Social Science One is a non-profit entity formed in July 2018, co-founded by two professors at Harvard University and Stanford University. It partners with Facebook to build a data-sharing system with academics to enable research into the impact of Facebook.

Explicit, informed consent of users will be taken from users who are part of the study, said Chaya Nayak, who leads Facebook’s open research and transparency team, said. Between 200,000-400,000 American adults will participate in the study.

Costs: While Facebook is covering the costs to participants, the researchers will not be paid by the company to maintain its objectivity, as per the company.

Facebook will not have a say over publishing of the findings: Additionally, Facebook said that the researchers will not need any prior approval from Facebook to publish their findings. “Facebook is entitled to review (not approve or reject) research prior to publication, and remove any confidential or personally identifiable information [original emphasis],” the company said. The company does not have veto power over publishing of the findings.

To ensure another layer of oversight, Michael Wagner, a professor at University of Wisconsin, has been invited to document and publicly comment on the research as an independent observer.

How the research will be done: The research will include surveys and behavioral data analysis, as well as “targeted changes” to some how some users see Facebook and Instagram. Users could, for instance, see more or fewer ads in their News Feed around certain topics. Others may be asked to stop using Facebook and Instagram for a period of time. Some may be asked to install an app on their which may log all the digital media they consume.

Timeline: The study will “start soon” and end in December, while the results are not expected to be published until mid-2021 at the earliest. The US Presidential Elections will be held in the first week of November.

Will Facebook change its products, depending on what the results show? Facebook remain non-committal to this, stating that it is constantly changing its products and the results of this research and other inputs from external stakeholders “will be considered in this process”.

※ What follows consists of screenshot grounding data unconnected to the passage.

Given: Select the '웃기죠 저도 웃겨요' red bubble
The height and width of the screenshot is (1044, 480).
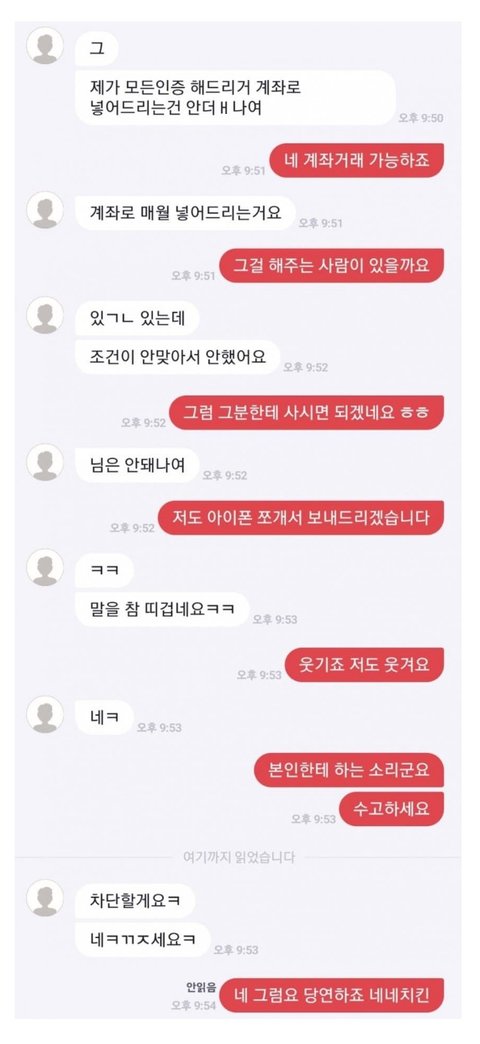Looking at the screenshot, I should click(364, 665).

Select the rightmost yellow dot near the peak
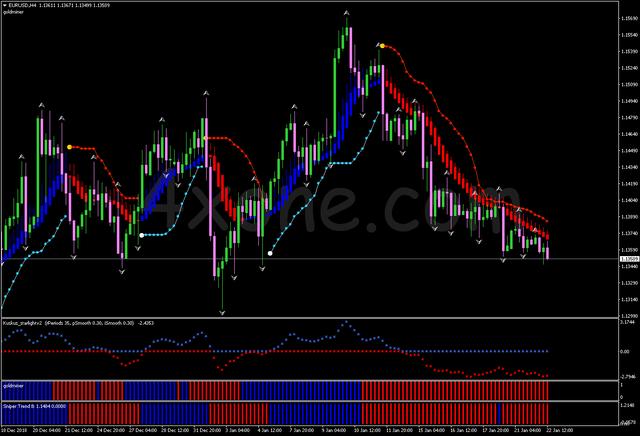click(x=382, y=46)
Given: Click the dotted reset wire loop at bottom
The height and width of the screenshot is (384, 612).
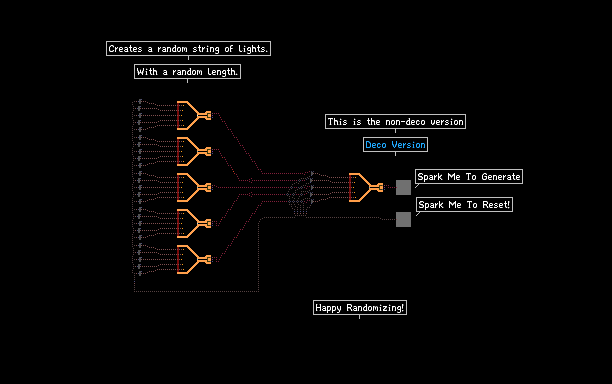Looking at the screenshot, I should tap(196, 291).
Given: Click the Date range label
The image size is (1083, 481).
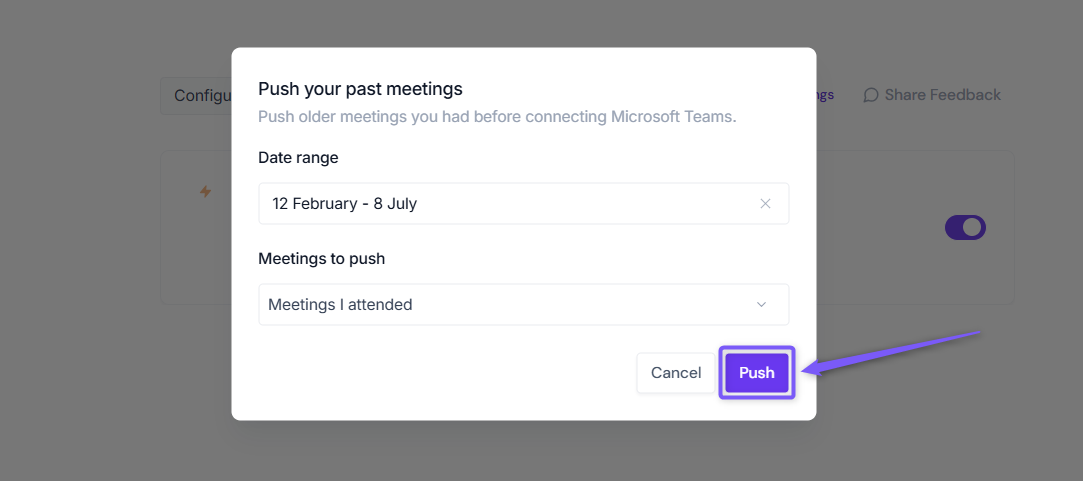Looking at the screenshot, I should 298,158.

Will this research impact the election outcome? No, according to Facebook. Since the election effort itself is massive, with billions spent on campaigning and organising, it’s “statistically implausible that one research initiative” will impact an election. Facebook added that:

The research has been carefully designed to not impact the outcome of the election or harm participants. The sample of participants represents approximately 0.1% of the entire US eligible voting population spread across the US.

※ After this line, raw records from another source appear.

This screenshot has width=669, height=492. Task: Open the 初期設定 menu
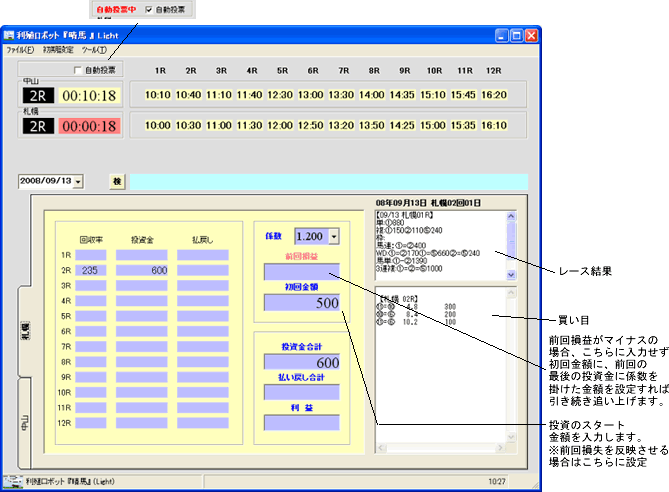point(59,49)
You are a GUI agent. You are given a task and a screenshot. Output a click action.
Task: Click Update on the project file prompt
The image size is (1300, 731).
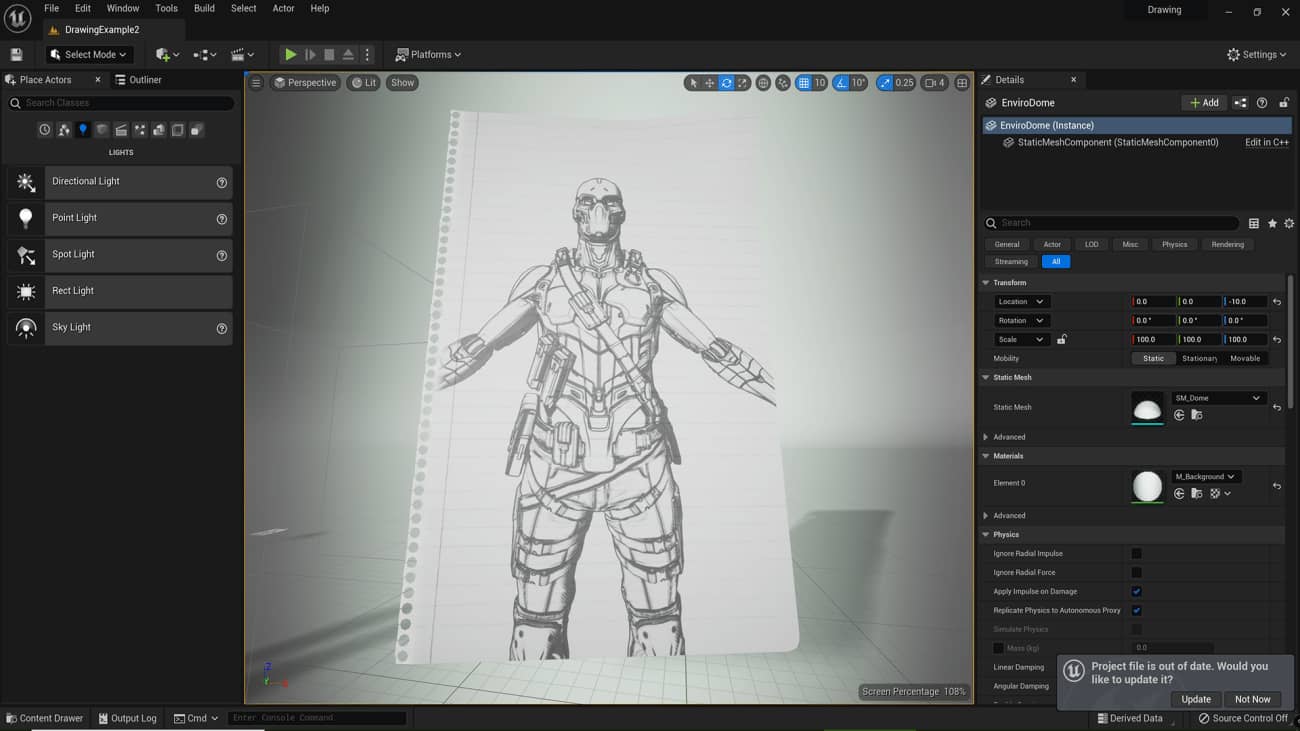tap(1195, 699)
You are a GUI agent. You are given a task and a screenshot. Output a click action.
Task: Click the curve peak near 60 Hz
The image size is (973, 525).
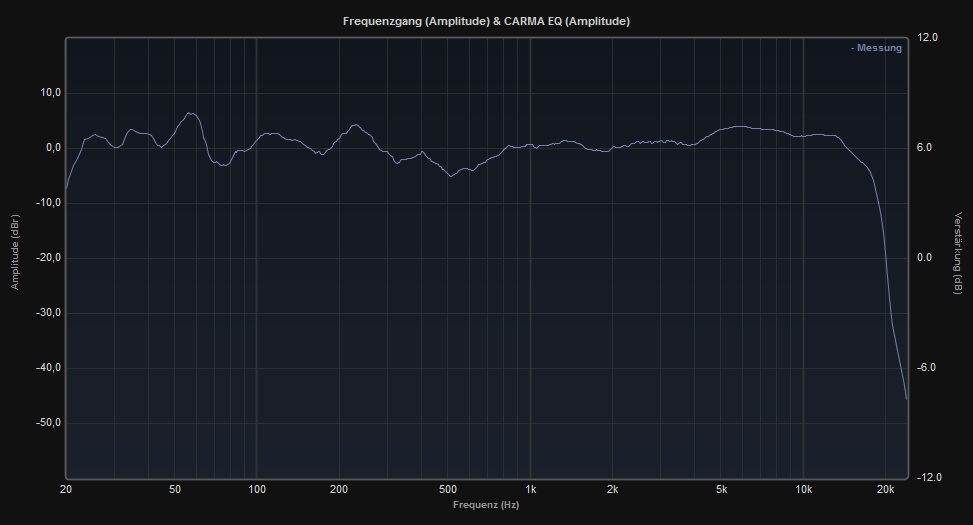pos(190,113)
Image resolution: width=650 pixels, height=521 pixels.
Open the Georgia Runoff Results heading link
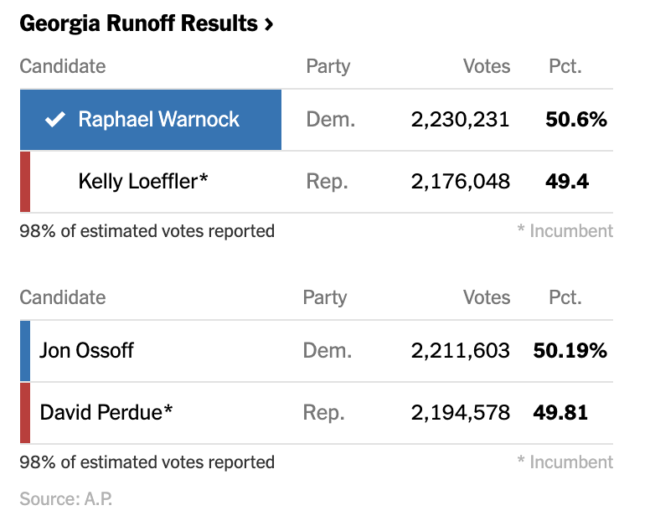pyautogui.click(x=138, y=23)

Faebook accused of bias in favour of ruling BJP in India

Facebook India has been at the centre of a controversy these last few weeks, ever since it was revealed that it had refused to take down hate speech content by politicians belonging to the ruling Bhartiya Janata Party. Facebook’s top public policy executive Ankhi Das had advised against taking action against posts made by ruling party leaders in order to avoid damaging the company’s business interests in India. Over the past few days, it has also been reported that Das was overt in her support for the BJP on internal Facebook platforms, while disparaging its main opposition, the Congress party.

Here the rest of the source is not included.